Week 3: Day 3

Dec 17, 2024

Scripture: Luke 2:6-7; Ephesians 2:1-11

The humility of the birth of the King is not an idea I want to move from too quickly this season. I want to stay in this picture, the inn and the "no vacancy sign," the unimpressive back-up barn and the trough for a bed. The inn with a room for every head to lay but the three people who, in different ways, would fill the night with the cries of hope and rescue. As a child, I struggled with the idea that the King had been mistreated, his parents ignored and discarded. I heard stories of a tender innkeeper who made living quarters in a stable. However, the innkeeper in these conjectures did not feel tender to me. He felt smug or aloof and misinformed, but never tender. He could have afforded to move someone to make way for a King. If he had only known.

The more I learn of Jesus, the more the picture of his birthplace starts to make sense.

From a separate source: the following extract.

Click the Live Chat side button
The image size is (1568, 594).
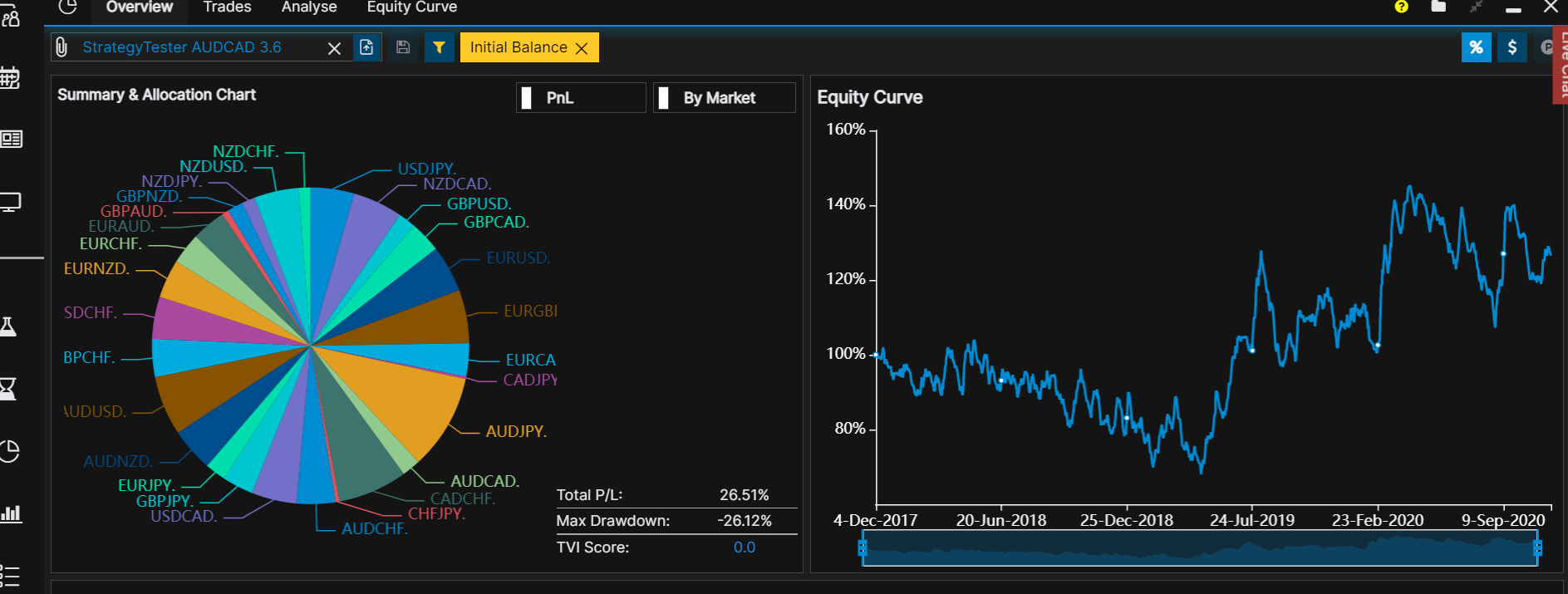coord(1561,66)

Of course it was a humble place, a place for servants and animals and food and waste, not the place for a king. The more I learn of Jesus the more I understand that he could afford to be born in a barn. My friend Linds is in seminary, and one of her professors, a man called Hans Bayer, speaks often of humility.


He explains that humility is the idea that we can afford to let others be the best version of themselves, and this, in turn, makes us the best version of ourselves. The idea changed my life. Humility is the idea that I can afford to let others shine.


Jesus was born in a barn and laid in a manger for more reasons than I could imagine. But I do know that the place matters. God is far too sovereign to be pushed aside by the smug innkeeper that lived in my childhood imagination. In this moment and in this season, the humility of his birth is a reminder that the King could afford to let others have a place to lay their head.


I want to be more like Jesus. I want to change in deep ways this season, in ways that make me understand that I can afford to let others...


Prayer:

Deliver me, O Jesus, from the desire of being loved, from the desire of being extolled or honored or praised or preferred. From the desires of being consulted, approved, popular.

Deliver me from the fear of being humiliated, despised, forgotten, wronged or ridiculed.

From the fear that others may be loved more than I; instead, Jesus, grant me the grace that I might desire it. That I might desire for others might be more esteemed than I. The desire that others may increase and I may decrease.


That they may be chosen and I set aside, them praised and I unnoticed. That others may become holier than me, but that you would make me as holy as I should be. Amen.